In the 1960s, local tennis player Harry Anisgard sponsored Atkinson for membership in the formerly all-white New Orleans City Park Tennis Club. In reprisal, Anisgard was dismissed from the club. The club had regrets soon afterward, and re-admitted Anisgard to the club, ironically with Atkinson's sponsorship.

===Senior tennis===
As a senior tennis player, Atkinson won the Men’s 65 Singles Championships in both 1989 and 1990 sponsored by the United States Professional Tennis Registry. He subsequently won the Men’s 70+ Singles in 1994 through 1997 and then again in 2000 and 2001. In 1993, Atkinson was named Player of the Year for the United States Professional Tennis Registry.

In 1999, Atkinson won the 80s National Hard Court Championship in San Diego, California, and, with a doubles partner, the World International Senior Tennis Championship in Barcelona, Spain. In 2001, he won the World Men's 80s Grasscourt Championship, held in Perth, Australia.

With regard to his success in senior competitive tennis, Atkinson stated:

"I’ve got better wheels than most people I play. Also, I play a lot of young folks and I’m simply out on the court a lot. Tennis keeps you young. It stimulates your heart, keeps your body in shape and your eyes sharp."

==Later life==
Atkinson died of cancer at the Kenner Regional Medical Center in 2003 and was then interred at the Biloxi National Cemetery.

==Honors and recognition==
The Atkinson-Stern Tennis Center of the New Orleans Recreation Department, located in uptown New Orleans, is named in honor of Atkinson and philanthropist Edgar B. Stern.

Atkinson served as a pallbearer at the funeral of tennis star Arthur Ashe.

In 1977, Atkinson received the Robert F. Kennedy Memorial Ripple of Hope Award. He was the first African-American to be inducted into the Southern Tennis Hall of Fame.

In 2000, Atkinson was inducted into the Greater New Orleans Sports Hall of Fame.
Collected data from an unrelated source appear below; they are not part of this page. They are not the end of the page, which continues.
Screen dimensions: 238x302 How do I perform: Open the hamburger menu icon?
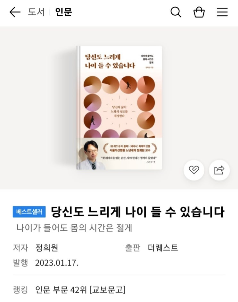(x=222, y=12)
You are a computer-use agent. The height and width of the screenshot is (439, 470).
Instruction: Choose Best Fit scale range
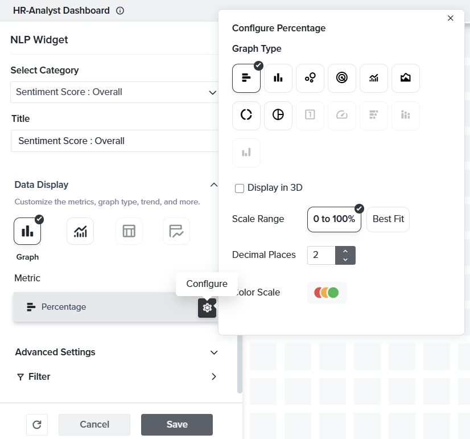click(x=388, y=219)
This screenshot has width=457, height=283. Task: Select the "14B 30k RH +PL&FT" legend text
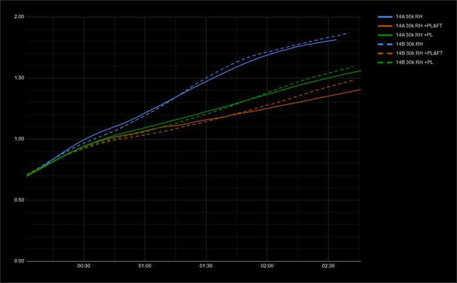pyautogui.click(x=417, y=53)
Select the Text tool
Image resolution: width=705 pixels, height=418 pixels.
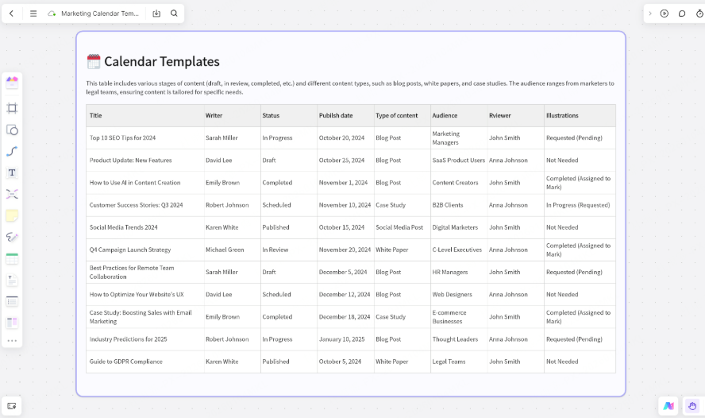point(12,172)
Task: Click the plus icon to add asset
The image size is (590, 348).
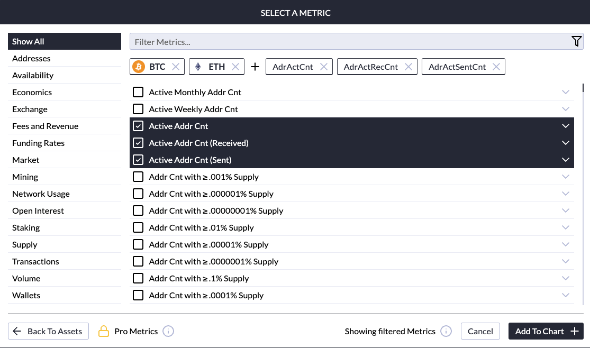Action: [255, 67]
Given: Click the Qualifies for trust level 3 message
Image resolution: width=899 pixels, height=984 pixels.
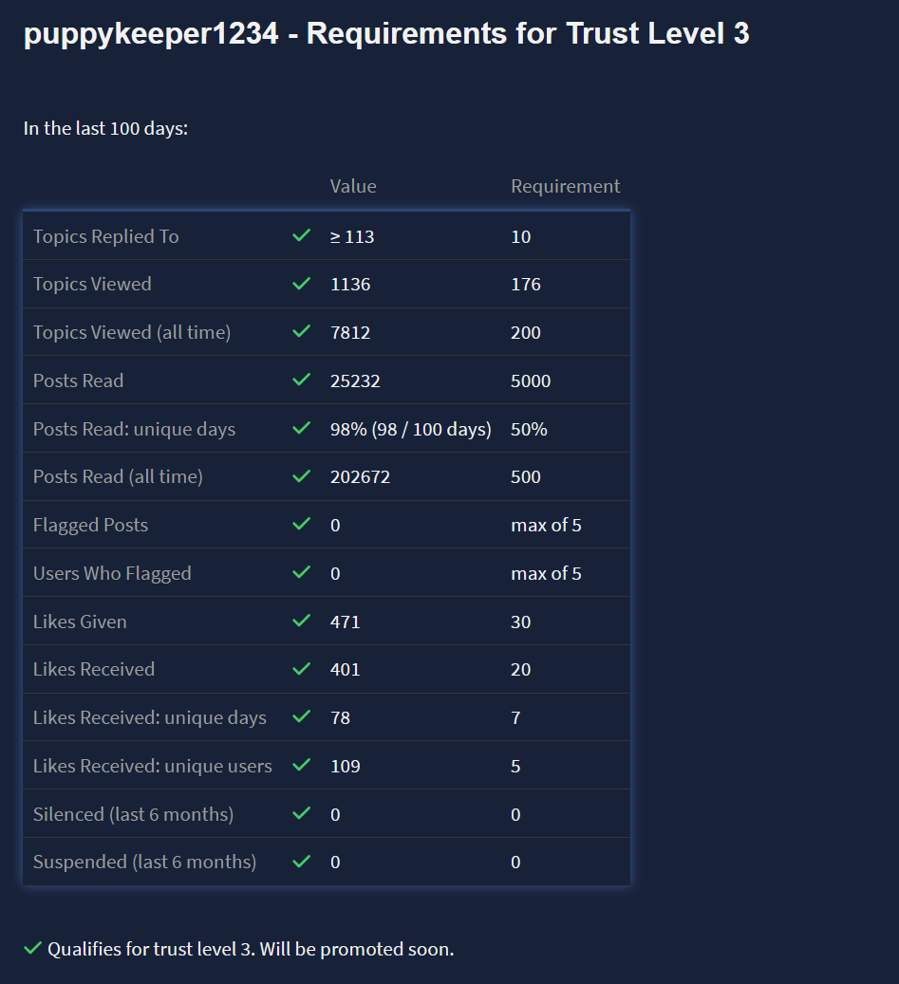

The Louisiana Tennis Association awards the Nehemiah Atkinson Diversity and Inclusion Champion Award in Atkinson's honor. The Professional Tennis Registry Foundation awards the Nehemiah Atkinson Humanitarian Grant, given to an individual distinguished by actions aimed at improving the lives of others. As a senior tennis player, he received the T.N. Touchstone, Jr. Memorial Trophy, awarded for his sportsmanship and support of southern tennis.